Quando Ofélia alcançou a margem e tentou se levantar coberta de lodo caiu de costas rolando de volta para o rio. Provavelmente a corda ainda presa em seu pescoço enroscara em um tronco, um pneu ou nos dedos da Morte. E por mais três vezes tentou sair do rio, mas este a puxava de volta em um jogo macabro de cabo de guerra, de um lado o Rio turvo e gigantesco e do outro, Ofélia, a mulher mais fraca e desmotivada do planeta. Pois na quarta tentativa ela o venceu caindo de boca no barranco enlameado que margeava o rio. O sexto milagre.
Nós vimos à mulher escalar o barranco e se deitar de costas sobre uma moita de capim navalha, planta que cobre as margens do rio. O seu corpo não se movia o que nos fez pensar que havia nadado tão bravamente para morrer de exaustão. De súbito um espasmo, ela respirava, arfava, vivia! Os movimentos de seu peito se estabilizaram e nós a acompanhamos se arrastar para fora do campo de visão da câmera.
O ancora que comentava a gravação disse que aquela foi uma lição de perseverança para todos em casa que seguiram a odisséia de Ofélia. Mas o melhor estava por vir, enfatizou com um tom melodramático.

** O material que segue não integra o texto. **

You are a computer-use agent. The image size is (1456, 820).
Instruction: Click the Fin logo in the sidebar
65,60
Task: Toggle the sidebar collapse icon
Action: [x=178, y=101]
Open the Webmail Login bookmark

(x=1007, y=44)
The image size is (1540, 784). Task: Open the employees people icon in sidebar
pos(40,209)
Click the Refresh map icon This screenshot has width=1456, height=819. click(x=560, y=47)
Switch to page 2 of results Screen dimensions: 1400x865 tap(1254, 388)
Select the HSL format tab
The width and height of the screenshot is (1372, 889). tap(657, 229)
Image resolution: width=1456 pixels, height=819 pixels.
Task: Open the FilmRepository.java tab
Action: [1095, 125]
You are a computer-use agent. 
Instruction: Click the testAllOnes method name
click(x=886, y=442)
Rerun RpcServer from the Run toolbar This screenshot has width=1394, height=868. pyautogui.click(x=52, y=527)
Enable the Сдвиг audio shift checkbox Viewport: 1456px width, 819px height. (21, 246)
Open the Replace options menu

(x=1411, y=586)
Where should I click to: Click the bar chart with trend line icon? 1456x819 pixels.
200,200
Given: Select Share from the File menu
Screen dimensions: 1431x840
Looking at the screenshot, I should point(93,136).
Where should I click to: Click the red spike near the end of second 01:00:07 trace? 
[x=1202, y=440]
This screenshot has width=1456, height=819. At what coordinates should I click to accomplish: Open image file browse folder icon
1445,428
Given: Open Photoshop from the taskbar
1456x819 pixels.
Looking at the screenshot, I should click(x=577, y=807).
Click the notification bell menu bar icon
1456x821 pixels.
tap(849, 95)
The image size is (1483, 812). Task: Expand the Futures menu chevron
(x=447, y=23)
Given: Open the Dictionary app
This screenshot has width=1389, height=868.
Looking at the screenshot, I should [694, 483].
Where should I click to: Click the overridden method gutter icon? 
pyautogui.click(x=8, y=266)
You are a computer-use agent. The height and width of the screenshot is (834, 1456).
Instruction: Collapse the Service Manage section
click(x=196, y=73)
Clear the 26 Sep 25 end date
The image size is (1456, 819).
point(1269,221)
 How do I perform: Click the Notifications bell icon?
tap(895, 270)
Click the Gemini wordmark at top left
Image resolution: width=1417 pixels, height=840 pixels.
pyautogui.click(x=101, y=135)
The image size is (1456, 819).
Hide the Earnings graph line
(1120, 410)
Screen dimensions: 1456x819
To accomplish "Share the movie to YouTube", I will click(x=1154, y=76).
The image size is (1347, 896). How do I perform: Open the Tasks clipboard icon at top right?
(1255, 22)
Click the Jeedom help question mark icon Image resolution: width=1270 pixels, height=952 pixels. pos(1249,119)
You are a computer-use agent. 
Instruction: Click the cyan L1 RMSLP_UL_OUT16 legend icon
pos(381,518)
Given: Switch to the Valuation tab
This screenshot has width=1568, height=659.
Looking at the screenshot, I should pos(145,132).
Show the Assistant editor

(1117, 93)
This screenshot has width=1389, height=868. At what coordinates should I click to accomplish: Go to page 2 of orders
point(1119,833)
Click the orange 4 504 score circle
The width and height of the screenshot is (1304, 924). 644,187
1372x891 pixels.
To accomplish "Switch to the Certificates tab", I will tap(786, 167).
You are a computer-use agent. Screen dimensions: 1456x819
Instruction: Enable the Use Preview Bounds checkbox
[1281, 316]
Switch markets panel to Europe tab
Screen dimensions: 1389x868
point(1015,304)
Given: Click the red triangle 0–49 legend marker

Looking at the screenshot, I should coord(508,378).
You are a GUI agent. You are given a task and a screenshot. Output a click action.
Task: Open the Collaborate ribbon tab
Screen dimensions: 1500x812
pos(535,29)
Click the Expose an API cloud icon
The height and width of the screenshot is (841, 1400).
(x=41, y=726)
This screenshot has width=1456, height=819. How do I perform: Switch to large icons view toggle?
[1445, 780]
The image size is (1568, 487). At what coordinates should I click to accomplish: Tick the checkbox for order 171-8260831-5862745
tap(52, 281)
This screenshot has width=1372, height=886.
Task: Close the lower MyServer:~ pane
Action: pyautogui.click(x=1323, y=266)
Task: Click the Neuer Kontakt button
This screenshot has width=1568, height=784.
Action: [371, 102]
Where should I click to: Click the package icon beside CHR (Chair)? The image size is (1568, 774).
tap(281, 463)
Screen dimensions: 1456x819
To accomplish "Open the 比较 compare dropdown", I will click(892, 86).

Passaram uma nova gravação parecida com a anterior, contudo, o relógio digital marcava vinte minutos depois. Vimos à mulher retornar ao ponto do qual caiu e amarrar a corda novamente no alteres e no pescoço. Nós bem apertados, mergulhou de cabeça abraçada ao peso. Passaram-se os minutos e nada veio à tona. O rio seguia seu curso indiferente, e nós o nosso confusos.
Os mergulhadores prosseguem com a busca. Mas Ofélia parece determinada a não ser encontrada.

Um comentário:

  1. Meu conto preferido, sem sombra de dúvidas...não é facil escrever uma estória sem um final feliz e fazê-la ficar tão perfeita....Parabéns!!